If a line in the data contains "will", copy it out.

Stored items
——

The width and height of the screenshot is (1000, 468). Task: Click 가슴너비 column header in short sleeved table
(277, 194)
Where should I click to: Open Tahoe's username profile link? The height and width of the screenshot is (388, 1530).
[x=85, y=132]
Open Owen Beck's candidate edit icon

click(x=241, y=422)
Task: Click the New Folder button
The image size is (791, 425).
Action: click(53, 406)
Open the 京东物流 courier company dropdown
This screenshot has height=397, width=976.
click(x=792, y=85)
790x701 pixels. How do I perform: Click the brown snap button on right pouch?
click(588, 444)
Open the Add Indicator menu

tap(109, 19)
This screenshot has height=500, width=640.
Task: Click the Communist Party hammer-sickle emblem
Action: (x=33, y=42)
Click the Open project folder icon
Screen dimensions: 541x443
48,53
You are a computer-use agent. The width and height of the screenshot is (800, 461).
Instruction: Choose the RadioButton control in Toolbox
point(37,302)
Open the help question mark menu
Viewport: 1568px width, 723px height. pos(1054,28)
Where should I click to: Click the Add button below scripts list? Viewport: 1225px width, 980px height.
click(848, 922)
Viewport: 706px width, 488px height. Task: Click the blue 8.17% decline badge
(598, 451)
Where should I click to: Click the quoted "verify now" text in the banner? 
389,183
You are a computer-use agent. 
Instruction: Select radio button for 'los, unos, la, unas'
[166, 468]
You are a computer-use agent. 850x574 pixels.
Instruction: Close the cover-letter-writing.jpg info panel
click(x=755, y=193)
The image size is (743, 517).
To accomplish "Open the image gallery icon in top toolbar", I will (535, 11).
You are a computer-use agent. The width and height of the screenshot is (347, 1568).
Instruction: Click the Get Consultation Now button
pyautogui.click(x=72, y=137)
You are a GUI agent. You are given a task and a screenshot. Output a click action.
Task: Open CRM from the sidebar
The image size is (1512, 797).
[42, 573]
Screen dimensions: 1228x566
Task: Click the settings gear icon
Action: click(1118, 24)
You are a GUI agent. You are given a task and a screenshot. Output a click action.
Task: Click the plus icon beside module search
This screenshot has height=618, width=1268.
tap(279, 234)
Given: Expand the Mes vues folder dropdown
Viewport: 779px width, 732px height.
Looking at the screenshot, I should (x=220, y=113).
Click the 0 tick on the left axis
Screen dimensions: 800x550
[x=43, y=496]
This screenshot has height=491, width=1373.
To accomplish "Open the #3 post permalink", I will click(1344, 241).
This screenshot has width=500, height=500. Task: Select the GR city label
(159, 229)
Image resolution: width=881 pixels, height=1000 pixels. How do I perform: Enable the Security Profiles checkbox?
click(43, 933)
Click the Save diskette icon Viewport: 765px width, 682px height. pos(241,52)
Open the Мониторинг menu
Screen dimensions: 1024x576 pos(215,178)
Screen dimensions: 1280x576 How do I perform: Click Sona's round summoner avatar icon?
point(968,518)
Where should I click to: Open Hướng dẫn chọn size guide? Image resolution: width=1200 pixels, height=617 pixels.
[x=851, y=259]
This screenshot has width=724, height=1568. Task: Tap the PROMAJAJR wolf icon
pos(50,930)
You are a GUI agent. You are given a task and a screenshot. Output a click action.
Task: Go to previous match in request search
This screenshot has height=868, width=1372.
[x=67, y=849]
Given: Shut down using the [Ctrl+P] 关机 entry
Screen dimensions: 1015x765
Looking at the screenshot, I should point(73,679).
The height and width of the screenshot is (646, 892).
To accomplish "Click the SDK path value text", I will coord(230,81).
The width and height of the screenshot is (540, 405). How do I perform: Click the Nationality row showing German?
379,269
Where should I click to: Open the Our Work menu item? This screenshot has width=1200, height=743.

——

The completed task
To accomplish "Open the image gallery icon in top toolbar", I will (535, 11).
To accomplish "Open the #3 post permalink", I will click(1344, 241).
To accomplish "Click the SDK path value text", I will coord(230,81).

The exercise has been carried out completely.